:: Supplied material

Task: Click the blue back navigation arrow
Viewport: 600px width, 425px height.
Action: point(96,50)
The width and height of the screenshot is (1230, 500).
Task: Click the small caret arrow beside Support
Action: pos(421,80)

::::

Problem
Please restate the whole listing word for word.

Solution
Task: Click the blue back navigation arrow
Viewport: 600px width, 425px height.
Action: point(96,50)
The width and height of the screenshot is (1230, 500).
Task: Click the small caret arrow beside Support
Action: pos(421,80)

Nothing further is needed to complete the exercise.